The Madden-Julian Oscillation (MJO) is a planetary-scale envelope of tropical convective cloud clusters coupled with large-scale circulation, which propagates eastward with an intraseasonal time scale (30-60 days). The MJO interacts with many weather and climate phenomena in the Earth system, including extreme events, thereby providing a key source of predictability in the intraseasonal time scale. Unfortunately, however, many global climate models (GCMs) continue to struggle with a poor representation of the MJO, with only incremental improvement across model generations. The unsatisfactory model performance and slow progress call for a new type of diagnostics that can provide insights into the root cause of model biases.

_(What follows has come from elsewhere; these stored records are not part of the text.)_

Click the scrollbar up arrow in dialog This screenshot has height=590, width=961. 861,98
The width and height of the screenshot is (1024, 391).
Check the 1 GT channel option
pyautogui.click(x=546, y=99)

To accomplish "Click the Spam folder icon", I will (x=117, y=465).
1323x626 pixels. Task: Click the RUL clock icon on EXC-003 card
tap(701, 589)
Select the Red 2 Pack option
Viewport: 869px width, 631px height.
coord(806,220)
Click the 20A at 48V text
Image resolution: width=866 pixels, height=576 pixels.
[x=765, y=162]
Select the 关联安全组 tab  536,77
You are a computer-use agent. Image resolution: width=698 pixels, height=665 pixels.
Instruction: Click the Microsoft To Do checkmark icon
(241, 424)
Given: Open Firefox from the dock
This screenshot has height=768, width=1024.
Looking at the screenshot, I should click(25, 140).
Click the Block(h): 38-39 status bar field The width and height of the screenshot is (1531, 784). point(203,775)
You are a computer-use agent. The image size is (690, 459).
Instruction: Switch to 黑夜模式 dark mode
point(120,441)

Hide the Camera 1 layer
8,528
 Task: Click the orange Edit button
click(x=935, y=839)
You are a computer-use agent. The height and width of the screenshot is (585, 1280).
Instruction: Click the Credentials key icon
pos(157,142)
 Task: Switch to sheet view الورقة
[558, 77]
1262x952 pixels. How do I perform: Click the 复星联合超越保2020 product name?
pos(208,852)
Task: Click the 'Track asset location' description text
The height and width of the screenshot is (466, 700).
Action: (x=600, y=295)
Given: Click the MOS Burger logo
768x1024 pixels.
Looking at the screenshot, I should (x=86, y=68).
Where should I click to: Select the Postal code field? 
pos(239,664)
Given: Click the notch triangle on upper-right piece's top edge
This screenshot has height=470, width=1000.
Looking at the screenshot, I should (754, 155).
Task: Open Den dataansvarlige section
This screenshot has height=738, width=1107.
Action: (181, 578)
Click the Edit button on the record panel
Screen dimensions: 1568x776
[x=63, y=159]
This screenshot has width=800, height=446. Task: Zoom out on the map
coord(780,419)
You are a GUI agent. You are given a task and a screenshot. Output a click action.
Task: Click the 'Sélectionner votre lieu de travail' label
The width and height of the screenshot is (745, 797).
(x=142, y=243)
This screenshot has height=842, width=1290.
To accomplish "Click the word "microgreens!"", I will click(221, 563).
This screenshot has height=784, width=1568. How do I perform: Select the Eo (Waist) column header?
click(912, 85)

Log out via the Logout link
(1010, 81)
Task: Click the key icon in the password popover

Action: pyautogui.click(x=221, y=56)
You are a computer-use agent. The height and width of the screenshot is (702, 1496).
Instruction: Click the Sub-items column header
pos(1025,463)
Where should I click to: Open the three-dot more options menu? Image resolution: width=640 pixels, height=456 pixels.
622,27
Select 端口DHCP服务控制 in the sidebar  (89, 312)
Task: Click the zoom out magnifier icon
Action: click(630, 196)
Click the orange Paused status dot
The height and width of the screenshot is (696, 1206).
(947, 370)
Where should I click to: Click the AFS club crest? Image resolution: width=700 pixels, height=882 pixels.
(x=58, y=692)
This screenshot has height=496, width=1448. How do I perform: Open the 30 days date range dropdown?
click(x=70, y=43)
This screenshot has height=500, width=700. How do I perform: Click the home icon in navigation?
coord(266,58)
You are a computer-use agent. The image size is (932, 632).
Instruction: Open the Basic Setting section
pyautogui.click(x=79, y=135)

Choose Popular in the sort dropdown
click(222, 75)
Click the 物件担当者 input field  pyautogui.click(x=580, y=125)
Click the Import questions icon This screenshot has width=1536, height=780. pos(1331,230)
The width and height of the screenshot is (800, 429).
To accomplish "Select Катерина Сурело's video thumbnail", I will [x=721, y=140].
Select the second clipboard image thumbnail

The MJO research community has developed a set of process-oriented diagnostics for MJO simulation, which has then been applied to a wide variety of model simulations. Many MJO process-oriented diagnostics focus on the moist thermodynamics in the tropical atmosphere, whose representation in GCMs is directly affected by the parameterizations of moist processes, such as cumulus convection and cloud microphysics. We will present an overview of the development of several MJO process-oriented diagnostics and showcase their applications to GCM simulations, including those that participated in the 5^th and 6^th Coupled Model Intercomparison Project. The results of applying MJO process-oriented diagnostics to GCMs collectively underscore an accurate representation of the interactions among moisture, convection, cloud, and radiation, and the horizontal and vertical gradient of mean moisture as critical aspects for GCM to simulate a realistic MJO.